═════ Bacaan yang Disediakan ═════

Laman

Dua Ujian Pengurbanan Di Tanah Suci (1): Nabi Ismail dan Nabi Ibrahim


Haji - Umrah, Mitra haji dan umrah, siapa yang tak bersedih dan mau merelakan jika anak yang dinantikan kehadirannya berpuluh-puluh tahun justru harus dikurbankan sebagai bukti pengabdian kepada Allah swt? Namun, ujian berat tersebut telah berhasil dilalui oleh manusia-manusia pilihan Allah swt. Mereka berhasil melalui ujian tersebut, yang memang diberikan Allah swt untuk menguji tingkat keimanan mereka. Dalam sejarah Islam, tercatat dua peristiwa besar terkait dengan ujian berupa pengurbanan anak mereka.

Pengurbanan Nabi Ismail dan Nabi Ibrahim
Nabi Ibrahim a.s. Dialah yang mendapat julukan sebagai “Bapak Kaum Beriman”. Diawali dengan kisahnya dalam mencari Tuhan, yang dipenuhi dengan aktivitas berpikir logis akan keberadaan Tuhan yang Maha Pencipta. Lewat kedalaman berpikir dan perenungannya akan alam semesta, didapatilah keimanan yang sesuai fitrahnya, memuaskan akalnya, dan menentramkan hatinya akan adanya Allah Swt.

═════ Informasi yang Disediakan ═════

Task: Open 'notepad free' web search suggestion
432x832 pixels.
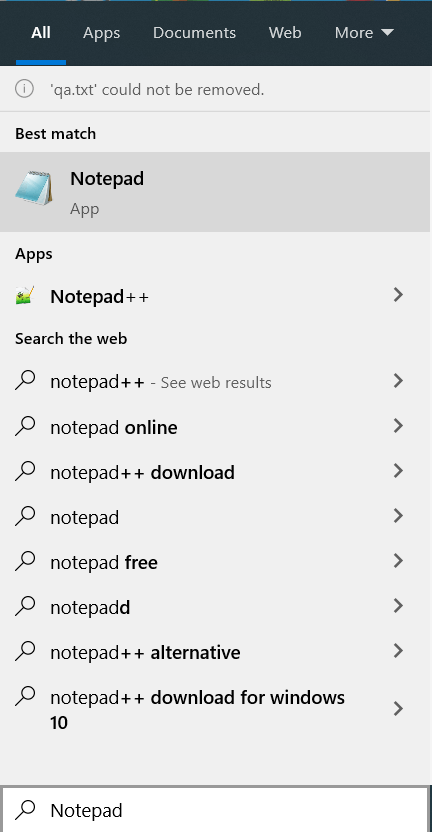Action: click(215, 562)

═════

** Yang Harus Dikerjakan **
Salinlah tanpa perubahan bagian bacaan tentang ujian pengurbanan Nabi Ibrahim dan Nabi Ismail yang dibuka dengan kata-kata yang memuat "Dua Ujian Pengurbanan" dan ditutup dengan "pengurbanan anak mereka.".

** Jawaban Tugas **
Dua Ujian Pengurbanan Di Tanah Suci (1): Nabi Ismail dan Nabi Ibrahim


Haji - Umrah, Mitra haji dan umrah, siapa yang tak bersedih dan mau merelakan jika anak yang dinantikan kehadirannya berpuluh-puluh tahun justru harus dikurbankan sebagai bukti pengabdian kepada Allah swt? Namun, ujian berat tersebut telah berhasil dilalui oleh manusia-manusia pilihan Allah swt. Mereka berhasil melalui ujian tersebut, yang memang diberikan Allah swt untuk menguji tingkat keimanan mereka. Dalam sejarah Islam, tercatat dua peristiwa besar terkait dengan ujian berupa pengurbanan anak mereka.